1.一種利用逆轉錄等溫擴增技術檢測RNA病毒hMPV的方法,其特征在于,所述的檢測方法包括以下步驟:根據人偏肺病毒的N基因的相對保守區,分別設計了六條引物,包括兩條外引物F3、B3和兩條內引物FIP、BIP,兩條環結合引物LF、LB;處理待測標本,提取樣本的RNA后,進行RT-LAMP反應;然后通過電泳檢測或肉眼觀察,最終得到檢測結果;

其中,所述的引物的核苷酸序列為:

外引物F3的核苷酸序列如SEQ?ID?NO:1所示,或由SEQ?ID?NO:1所示的核苷酸序列經取代、缺失、添加形成的核苷酸序列;,

外引物B3的核苷酸序列如SEQ?ID?NO:2所示,或由SEQ?ID?NO:2所示的核苷酸序列經取代、缺失、添加形成的核苷酸序列:

內引物FIP(F1c+F2)的核苷酸序列如SEQ?ID?NO:3所示,或由SEQ?ID?NO:3所示的核苷酸序列經取代、缺失、添加形成的核苷酸序列:

內引物BIP(B1c+B2)的核苷酸序列如SEQ?ID?NO:4所示,或由SEQ?ID?NO:4所示的核苷酸序列經取代、缺失、添加形成的核苷酸序列:

環引物LF的核苷酸序列如SEQ?ID?NO:5所示,或由SEQ?ID?NO:5所示的核苷酸序列經取代、缺失、添加形成的核苷酸序列:

環引物LB的核苷酸序列如SEQ?ID?NO:6所示,或由SEQ?ID?NO:6所示的核苷酸序列經取代、缺失、添加形成的核苷酸序列。

2.根據權利要求1所述的利用逆轉錄等溫擴增技術檢測RNA病毒hMPV的方法,其特征在于,所述RT-LAMP的反應體系為:

Bst?DNA聚合酶緩沖液(10×),2.5μl;

BstDNA聚合酶(8u/μl),1μl;

AMV反轉錄酶(10u/μl),1μl;

dNTP(10mM),2.5μl;

Betaine(25mM),1μl;

MgCl2(150mM),1μl;

外引物F3、B3(5μM),各1μl;

內引物FIP、BIP(10μM),各1μl;

環引物LF、LB(20μM),各1μl;

DNA,1μl;

ddH2O,9μl;

總體積25μl。

3.根據權利要求1所述的利用逆轉錄等溫擴增技術檢測RNA病毒hMPV的方法,其特征在于,所述RT-LAMP的反應條件為60~68℃恒溫反應1~2h,優選65℃恒溫1.5h;然后75~85℃滅活3~10min,優選80℃滅活5min。

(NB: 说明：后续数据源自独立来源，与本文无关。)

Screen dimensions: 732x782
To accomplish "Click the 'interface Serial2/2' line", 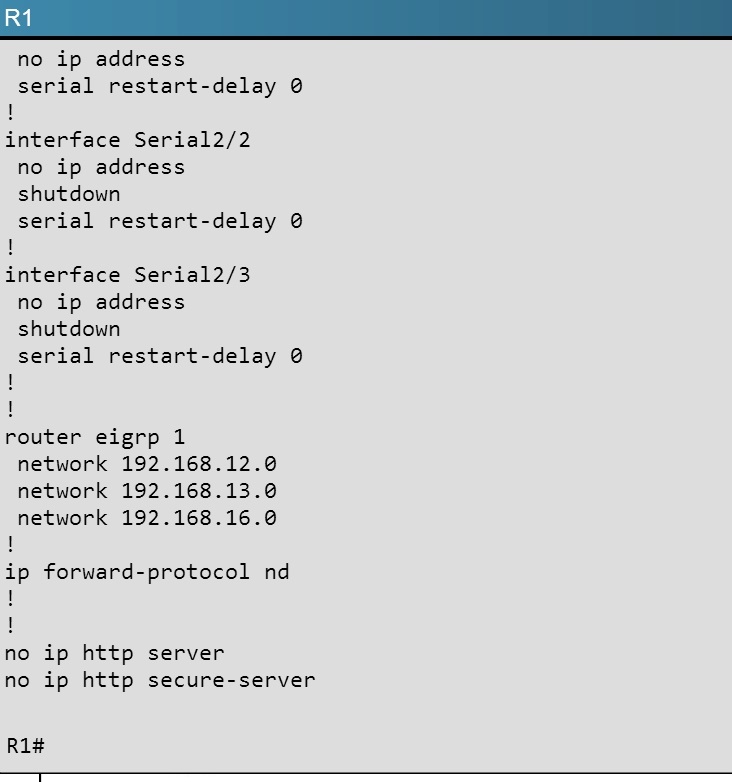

4.根據權利要求1所述的利用逆轉錄等溫擴增技術檢測RNA病毒hMPV的方法,其特征在于,所述提取樣本RNA的方法為:以hMPV陽性RNA核酸為模板,使用兩步法反轉錄試劑盒先進行第一步反轉錄以獲取cDNA;以cDNA為模板并RT-PCR引物進行PCR反應,擴增條件為:95℃預變性5min,95℃變性30s,52℃退火30s,72℃延伸35s,35個循環,72℃延伸10min,4℃保存;

其中,RT-PCR引物F的核苷酸序列如SEQ?ID?NO:7所示,或由SEQ?ID?NO:7所示的核苷酸序列經取代、缺失、添加形成的核苷酸序列;

RT-PCR引物R的核苷酸序列如SEQ?ID?NO:8所示,或由SEQ?ID?NO:8所示的核苷酸序列經取代、缺失、添加形成的核苷酸序列。

5.根據權利要求1所述的利用逆轉錄等溫擴增技術檢測RNA病毒hMPV的方法,其特征在于,所述的電泳采用1%瓊脂糖凝膠電泳,陽性結果在416bp處產生條帶。

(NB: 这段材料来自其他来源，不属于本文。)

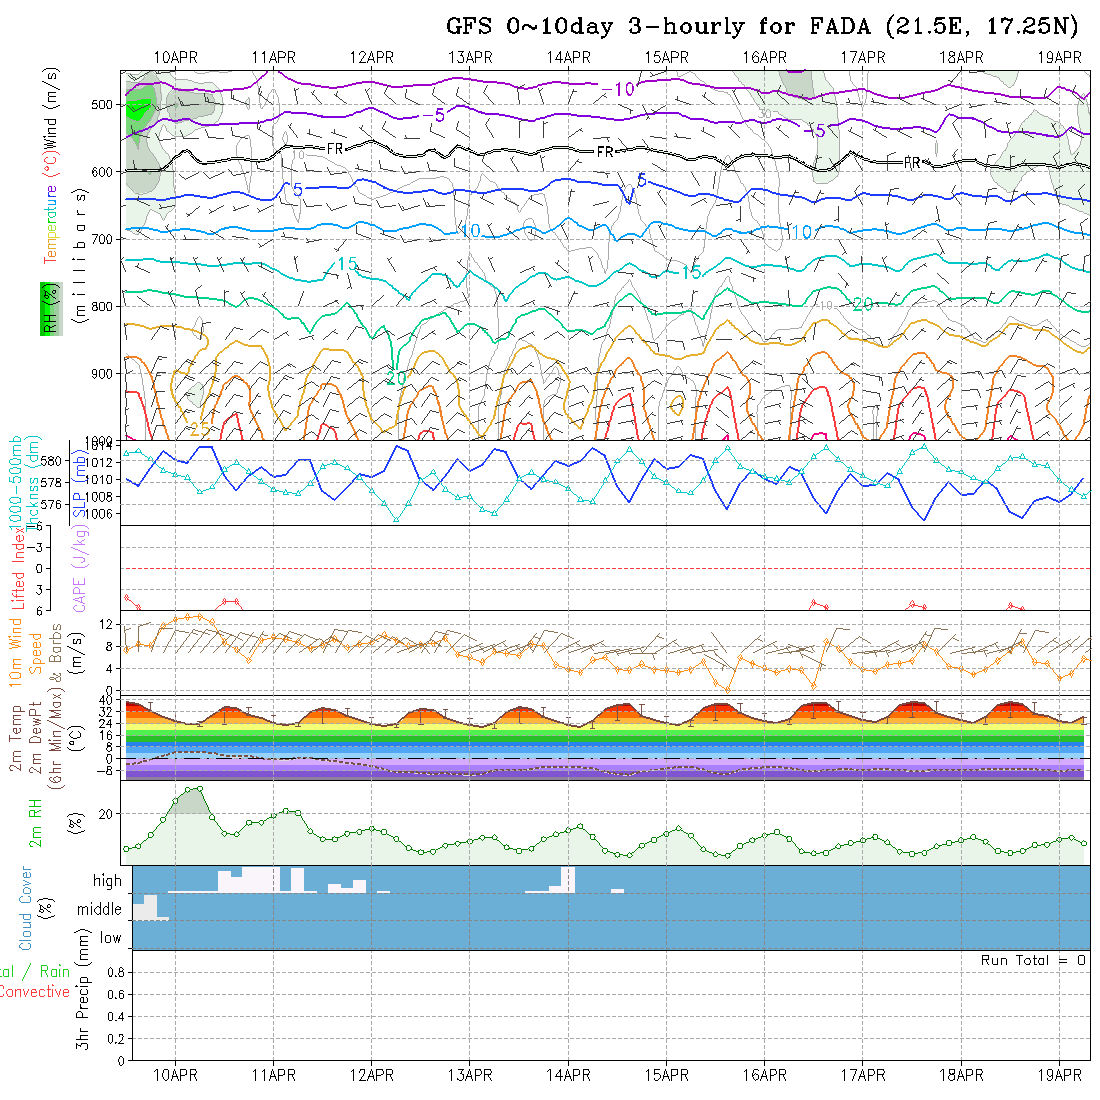
Task: Click the 10APR label on bottom axis
Action: 176,1075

6.根據權利要求1所述的利用逆轉錄等溫擴增技術檢測RNA病毒hMPV的方法,其特征在于,采用肉眼檢測,渾濁有白色沉淀的為陽性,清亮透明的為陰性。

7.根據權利要求1所述的利用逆轉錄等溫擴增技術檢測RNA病毒hMPV的方法,其特征在于,采用肉眼檢測,在RT-LAMP的反應體系加入羥基萘酚蘭,陽性反應呈藍色,陰性反應呈紫色。

8.一種檢測檢測RNA病毒hMPV的試劑盒,其特征在于,所述的試劑盒中包括病毒RNA提取試劑盒、RT-LAMP的反應體系、定量參考品、陰性質控品、陽性質控品。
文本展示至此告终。